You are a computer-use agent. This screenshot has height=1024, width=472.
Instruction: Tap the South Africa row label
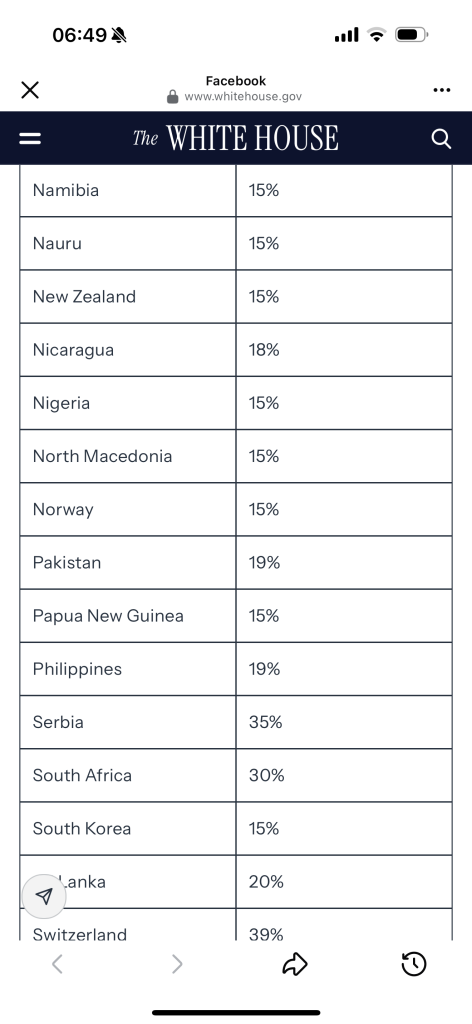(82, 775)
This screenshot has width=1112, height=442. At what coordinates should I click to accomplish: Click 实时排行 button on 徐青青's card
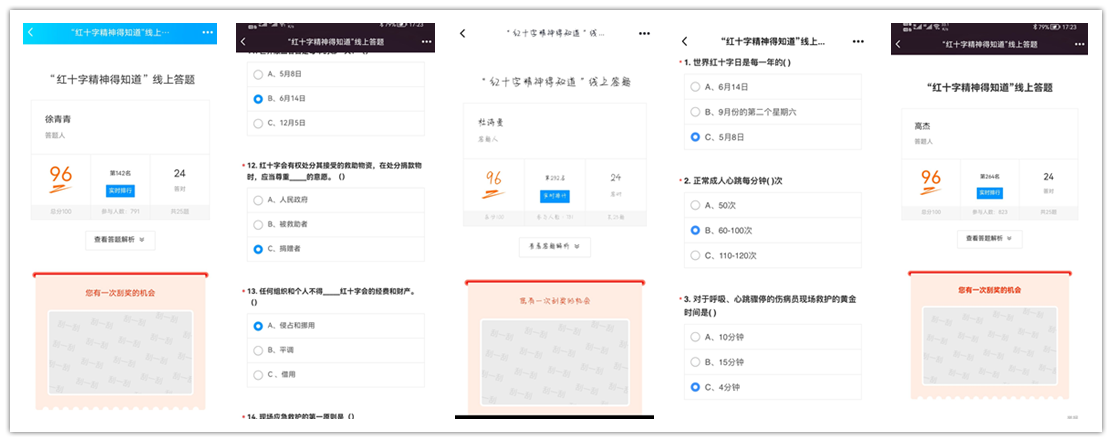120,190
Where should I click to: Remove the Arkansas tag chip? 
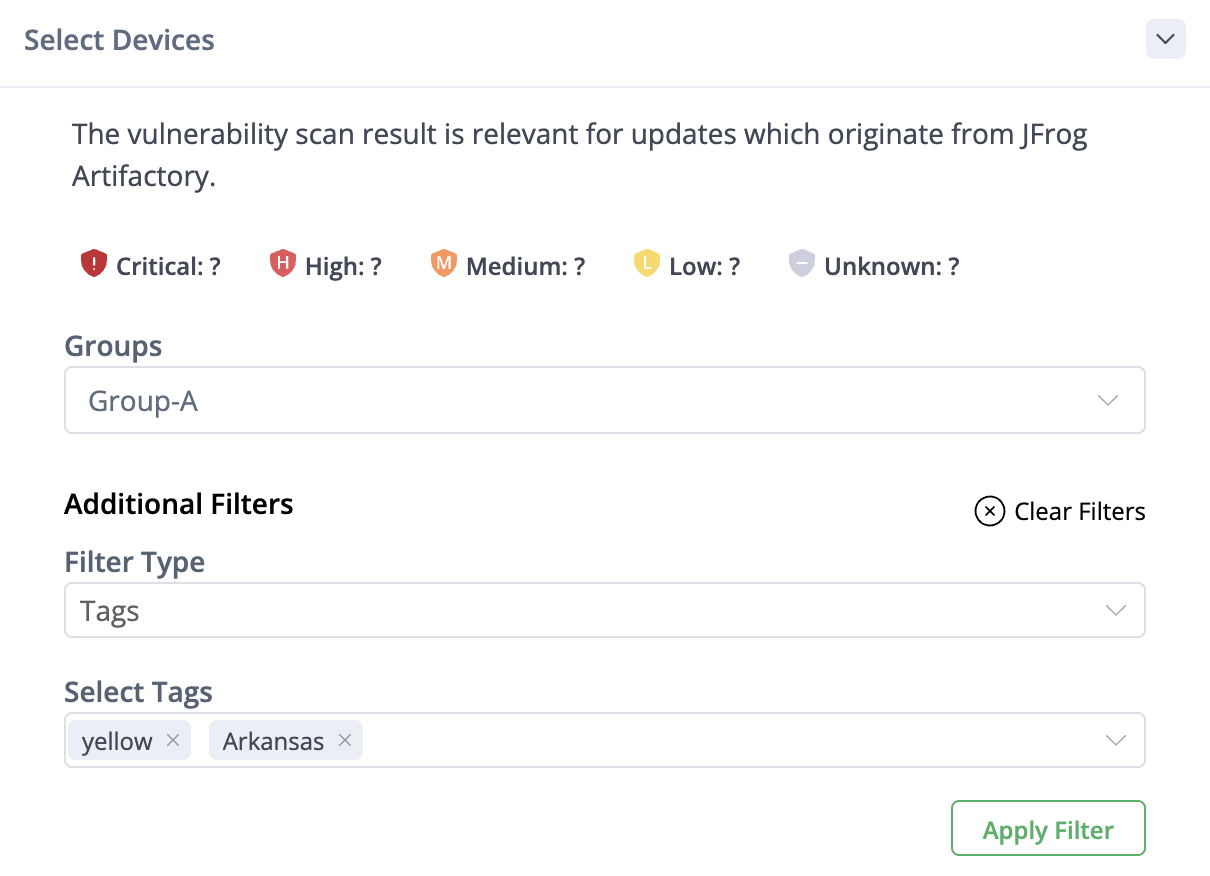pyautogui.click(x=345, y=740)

▶ _AIM_
Rewrite every line of the items above, requests included, but scale the click coordinates in the answers by 0.7 and round each result to a whole number, rounding halves up. Leave the pictures out.

▶ _WRITTEN ANSWER_
You are a computer-use agent. This screenshot has height=1024, width=472.
Instruction: Tap the South Africa row label
(57, 543)
This screenshot has width=1112, height=442. At what coordinates should I click to accomplish: Click 实时排行 button on 徐青青's card
84,133
Where should I click to: Remove the Arkansas tag chip? 
pyautogui.click(x=242, y=518)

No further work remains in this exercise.